Chicago Beatdown: Rapping with Chicago beatboxer/actor Yuri Lane

yuri screamYou think human beatbox, you think hip-hop, rapid fire drum beats, record scratches, and lots of spitting. You don’t think story. You don’t think theater. And you certainly don’t think of the Israeli-Palestinian conflict. But Yuri Lane’s beatbox is a whole different sound, in that he also uses the music he makes with his mouth to tell stories.

The 38-year-old San Fran native moved to Chicago in 2003. In those six years, he’s become a YouTube sensation, with his vid “Harmonica + Beatbox: Final Cut” garnering north of 5 million views. He’s released an album, “Human Beatbox,” available on iTunes. And there’s his ongoing theater work, including “From Tel Aviv to Ramallah, A Beatbox Journey,” a play that explores the Israel-Palestine divide through beatbox, enhanced by a multimedia presentation that ebbs and flows with the beat. The play, first developed in 2003, will be performed this Saturday as a part of the Chicago Humanities Festival.

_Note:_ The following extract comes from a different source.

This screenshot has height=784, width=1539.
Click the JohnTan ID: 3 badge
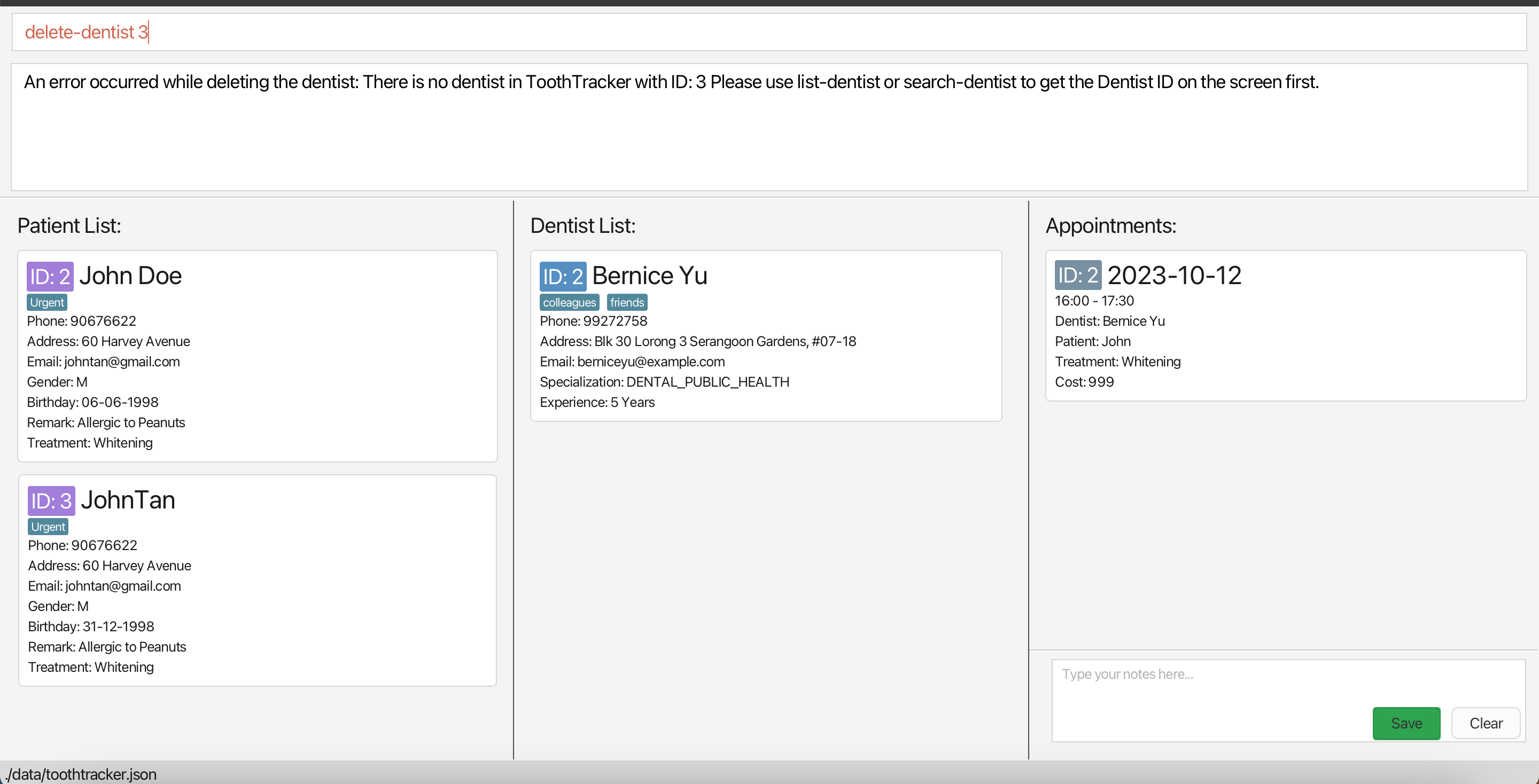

Lane rapped with Chicago Beat about his love of beatbox, how his talent transcends a party trick and how Chicago’s influenced his sound.

Chicago Beat: So how did you fall in love with beatbox, and how did you go about developing that kind of talent?

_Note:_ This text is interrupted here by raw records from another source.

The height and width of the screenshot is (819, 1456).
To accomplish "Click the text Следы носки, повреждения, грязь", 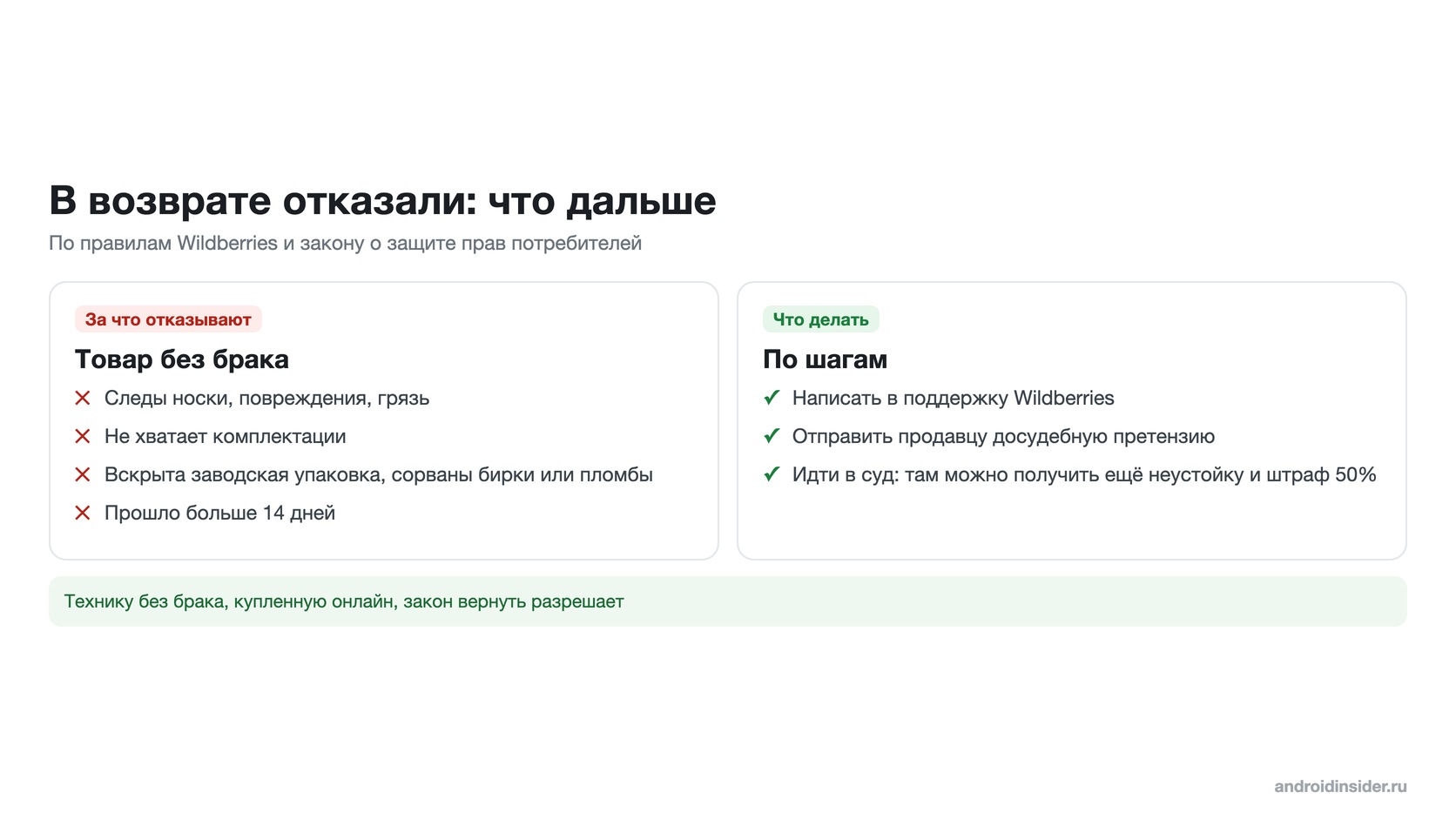I will 266,399.
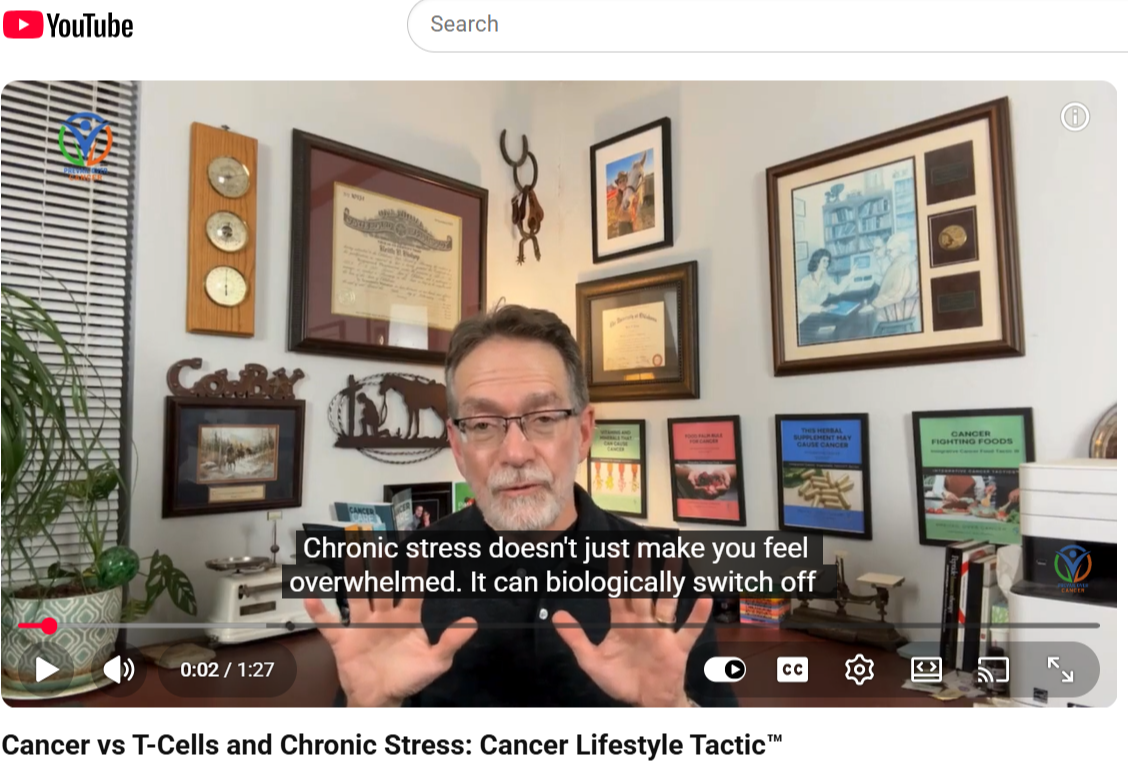Click the top-left channel logo overlay
The image size is (1128, 773).
(x=85, y=146)
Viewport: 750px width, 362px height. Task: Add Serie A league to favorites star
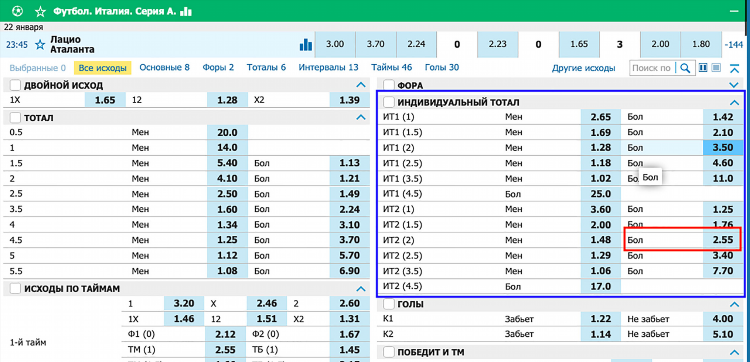point(41,11)
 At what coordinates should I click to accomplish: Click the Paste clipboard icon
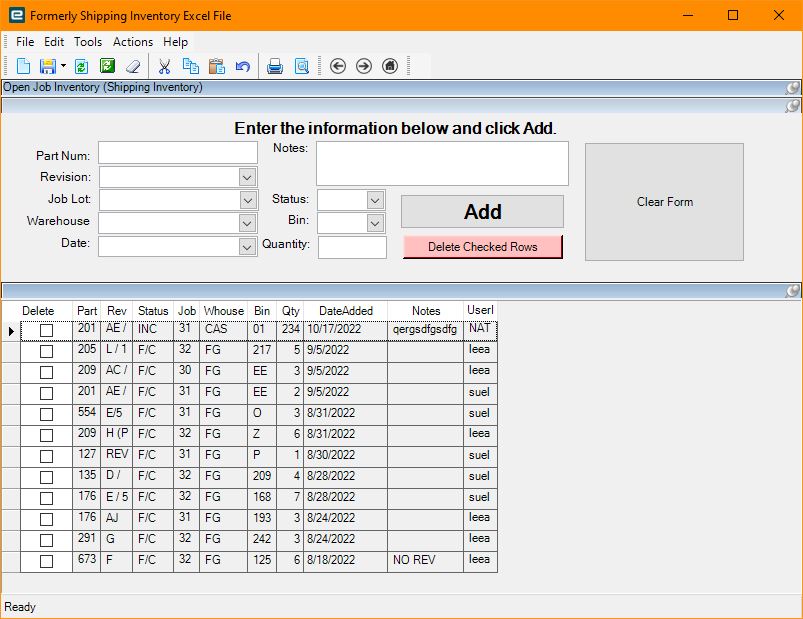(216, 65)
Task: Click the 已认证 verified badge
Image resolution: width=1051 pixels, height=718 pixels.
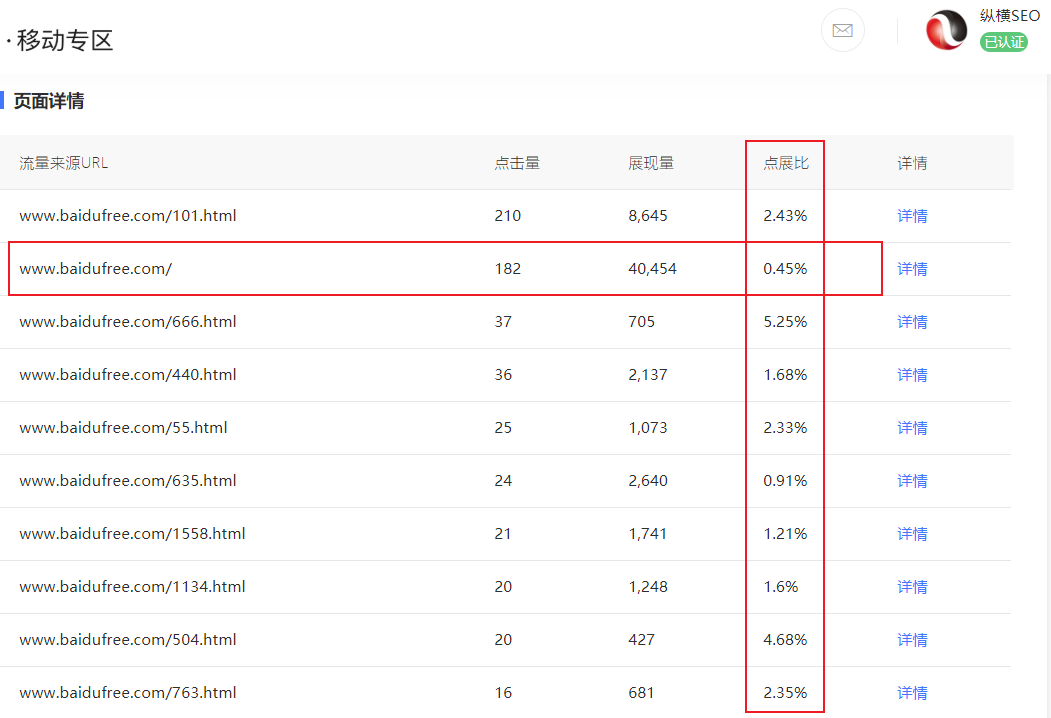Action: (x=1003, y=42)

Yuri Lane: Growing up in San Francisco leant itself to listening to lots of different types of music and [exposure] to different cultures and hearing the sounds of hip hop emanating from boomboxes at the schoolyard during lunch time. … I would be listening to my local radio station KPOO, and they would just play all the hip-hop songs of that time. We’re talking about Run-D.M.C., Afrika Bambaataa, Doug E. Fresh and The Fat Boys. … And I’ve always had a love for the rhythm of hip-hop. My dad was a big jazz buff, and congas and drums were always around the house. My mom’s a violinist, so I was definitely surrounded by music. I did not have the knack for musical theory like my younger sister, but I have the rhythm. So I started beatboxing when I was around 12 years old, and now I’ve been supporting myself through my beatbox performance since 2000. Of course, the life of an artist, you must do other things, so I’ve been teaching throughout those years, teaching beatbox theater and improvisation and teaching beatbox as a musical art form and also as a way to tell a story in an amusing and theatrical art form.

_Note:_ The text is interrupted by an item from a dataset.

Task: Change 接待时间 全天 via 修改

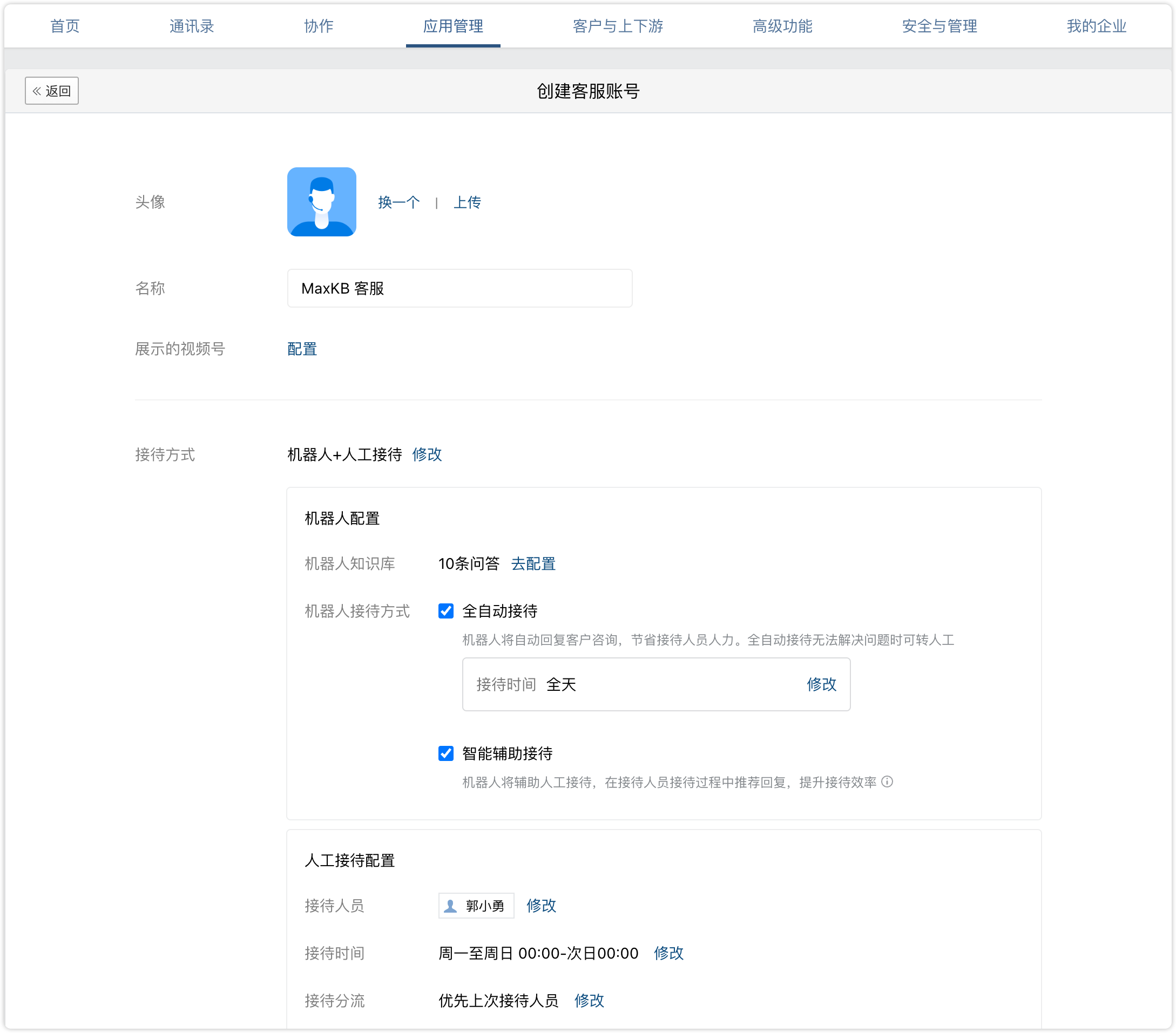Action: point(822,684)
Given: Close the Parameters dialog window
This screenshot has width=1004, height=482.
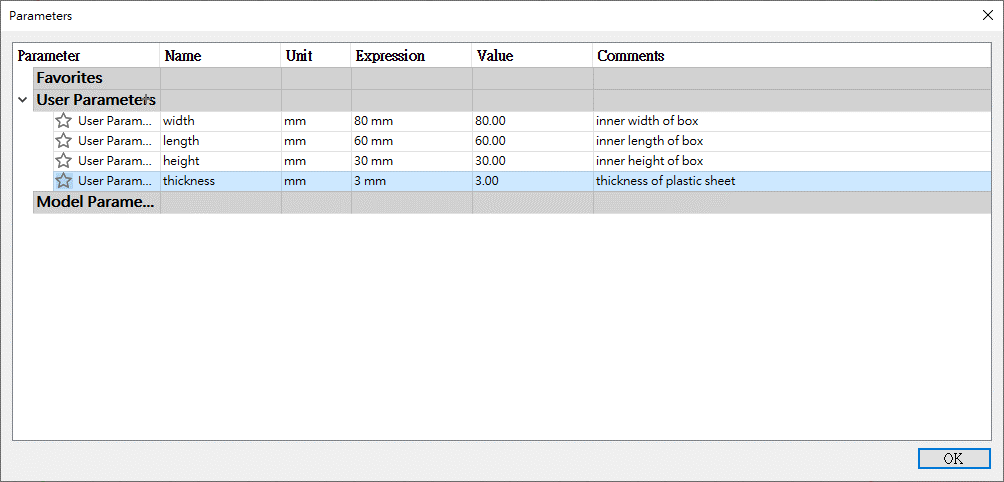Looking at the screenshot, I should tap(986, 15).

Doug E. Fresh said famously in a movie ‘Breath Control: The History of Human Beat Box,’ ‘You know, beatbox is like jazz in that you learn the tune, you remember the tune, and you yourself reinterpret the tune.’ And beatbox is really about the heartbeat, the rhythm inside you. And I started taking acting classes and started doing theater when I was really young, so I would learn how to use your voice as an instrument. And I just wouldn’t think about it at the time, but it really helped with the beatbox, because beatbox is all about using your voice as an instrument, using your lips for the drums, and your tongue and your cheek and your throat for the different sounds like making snare drums and vocal scratches and trumpet sounds. And you know beatbox is really a sort of self-taught type of art form. Now, there are people teaching beatbox, there are instructional videos on YouTube, and there are ways in which you can really learn how to beatbox. But I tell people who want to get into beatboxing to take an acting class and listen to your surroundings and listen to the music that inspires you and try to mimic it. It’s really about never losing your childlike sensibilities, because when you’re a little boy you’re always making sounds of cars and G.I. Joe figures, and sometimes parents and teachers say, ‘Don’t make those silly noises.’ Well, I never stopped and didn’t listen to those people. And so really keeping that child inside of you really helps with the beatbox.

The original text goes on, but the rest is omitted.